**Problem:**
Return every one of the following records unchanged, line for line.

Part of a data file
——————

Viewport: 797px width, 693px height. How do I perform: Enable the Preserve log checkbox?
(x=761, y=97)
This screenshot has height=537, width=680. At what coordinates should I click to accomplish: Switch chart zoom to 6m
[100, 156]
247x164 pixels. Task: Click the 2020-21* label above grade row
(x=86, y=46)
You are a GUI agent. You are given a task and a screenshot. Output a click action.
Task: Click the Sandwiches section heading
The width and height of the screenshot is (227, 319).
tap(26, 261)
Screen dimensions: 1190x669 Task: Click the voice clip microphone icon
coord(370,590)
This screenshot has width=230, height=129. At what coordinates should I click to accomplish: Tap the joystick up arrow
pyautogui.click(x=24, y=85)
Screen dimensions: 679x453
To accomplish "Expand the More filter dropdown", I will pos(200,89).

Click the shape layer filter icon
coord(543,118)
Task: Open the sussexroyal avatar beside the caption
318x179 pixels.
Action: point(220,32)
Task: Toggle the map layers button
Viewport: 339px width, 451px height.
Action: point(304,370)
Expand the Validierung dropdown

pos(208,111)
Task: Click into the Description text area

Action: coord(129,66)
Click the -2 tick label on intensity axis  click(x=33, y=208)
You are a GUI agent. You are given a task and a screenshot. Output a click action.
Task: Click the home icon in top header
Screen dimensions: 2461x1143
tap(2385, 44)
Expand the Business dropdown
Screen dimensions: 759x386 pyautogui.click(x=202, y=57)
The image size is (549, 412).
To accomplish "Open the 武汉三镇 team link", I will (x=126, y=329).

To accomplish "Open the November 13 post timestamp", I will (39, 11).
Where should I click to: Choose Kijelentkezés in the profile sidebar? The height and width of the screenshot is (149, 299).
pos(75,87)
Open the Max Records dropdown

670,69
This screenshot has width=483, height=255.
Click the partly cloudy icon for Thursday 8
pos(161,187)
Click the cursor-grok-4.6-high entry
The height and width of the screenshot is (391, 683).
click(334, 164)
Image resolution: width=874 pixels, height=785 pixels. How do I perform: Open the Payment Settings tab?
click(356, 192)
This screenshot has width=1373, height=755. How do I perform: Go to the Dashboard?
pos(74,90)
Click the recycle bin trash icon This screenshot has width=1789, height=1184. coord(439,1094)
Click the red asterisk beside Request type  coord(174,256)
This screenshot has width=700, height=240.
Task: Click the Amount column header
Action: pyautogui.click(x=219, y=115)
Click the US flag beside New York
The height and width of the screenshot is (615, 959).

——————

**Response to this exercise:**
Viewport: 797px width, 693px height. How do I perform: Enable the Preserve log checkbox?
(x=761, y=97)
This screenshot has height=537, width=680. At what coordinates should I click to accomplish: Switch chart zoom to 6m
[100, 156]
247x164 pixels. Task: Click the 2020-21* label above grade row
(x=86, y=46)
You are a GUI agent. You are given a task and a screenshot. Output a click action.
Task: Click the Sandwiches section heading
The width and height of the screenshot is (227, 319).
tap(26, 261)
Screen dimensions: 1190x669 Task: Click the voice clip microphone icon
coord(370,590)
This screenshot has width=230, height=129. At what coordinates should I click to accomplish: Tap the joystick up arrow
pyautogui.click(x=24, y=85)
Screen dimensions: 679x453
To accomplish "Expand the More filter dropdown", I will pos(200,89).

Click the shape layer filter icon
coord(543,118)
Task: Open the sussexroyal avatar beside the caption
318x179 pixels.
Action: point(220,32)
Task: Toggle the map layers button
Viewport: 339px width, 451px height.
Action: point(304,370)
Expand the Validierung dropdown

pos(208,111)
Task: Click into the Description text area

Action: coord(129,66)
Click the -2 tick label on intensity axis  click(x=33, y=208)
You are a GUI agent. You are given a task and a screenshot. Output a click action.
Task: Click the home icon in top header
Screen dimensions: 2461x1143
tap(2385, 44)
Expand the Business dropdown
Screen dimensions: 759x386 pyautogui.click(x=202, y=57)
The image size is (549, 412).
To accomplish "Open the 武汉三镇 team link", I will (x=126, y=329).

To accomplish "Open the November 13 post timestamp", I will (39, 11).
Where should I click to: Choose Kijelentkezés in the profile sidebar? The height and width of the screenshot is (149, 299).
pos(75,87)
Open the Max Records dropdown

670,69
This screenshot has width=483, height=255.
Click the partly cloudy icon for Thursday 8
pos(161,187)
Click the cursor-grok-4.6-high entry
The height and width of the screenshot is (391, 683).
click(334, 164)
Image resolution: width=874 pixels, height=785 pixels. How do I perform: Open the Payment Settings tab?
click(356, 192)
This screenshot has width=1373, height=755. How do I perform: Go to the Dashboard?
pos(74,90)
Click the recycle bin trash icon This screenshot has width=1789, height=1184. coord(439,1094)
Click the red asterisk beside Request type  coord(174,256)
This screenshot has width=700, height=240.
Task: Click the Amount column header
Action: pyautogui.click(x=219, y=115)
Click the US flag beside New York
The height and width of the screenshot is (615, 959).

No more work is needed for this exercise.